16. The system of claim 12, wherein the memory contains further instructions which when executed by the processing circuitry further configure the system to:

detect in a second thread of the plurality of threads a value of a bit indicator, wherein the bit indicator indicates a number of subsequent instructions; and

serially execute the number of subsequent instructions.

17. The system of claim 12, wherein the memory contains further instructions which when executed by the processing circuitry further configure the system to:

execute an instruction of a second thread of the plurality of threads, in response to completing execution of the plurality of subsequent instructions.

18. The system of claim 12, wherein the memory contains further instructions which when executed by the processing circuitry further configure the system to:

execute a first instruction of the plurality of subsequent independent instructions at a first clock cycle; and

execute a second instruction of the plurality of subsequent independent instructions at a second clock cycle, wherein the first clock cycle immediately precedes the second clock cycle.

19. The system of claim 12, wherein the memory contains further instructions which when executed by the processing circuitry further configure the system to:

generate the instruction hint to include a predetermine bit set to a value indicating that a next instruction is an independent instruction.

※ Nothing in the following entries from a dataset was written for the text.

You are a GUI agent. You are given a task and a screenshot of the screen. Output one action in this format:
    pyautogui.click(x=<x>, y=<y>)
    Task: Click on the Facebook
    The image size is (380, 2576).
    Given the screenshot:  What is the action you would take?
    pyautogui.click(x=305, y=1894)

20. The system of claim 19, wherein the memory contains further instructions which when executed by the processing circuitry further configure the system to:

detect that the instruction is of a first category; and

set a number of predetermined bits to a value which indicates a number of next independent instructions based on the first category.

21. The system of claim 20, wherein the memory contains further instructions which when executed by the processing circuitry further configure the system to:

execute the next independent instructions.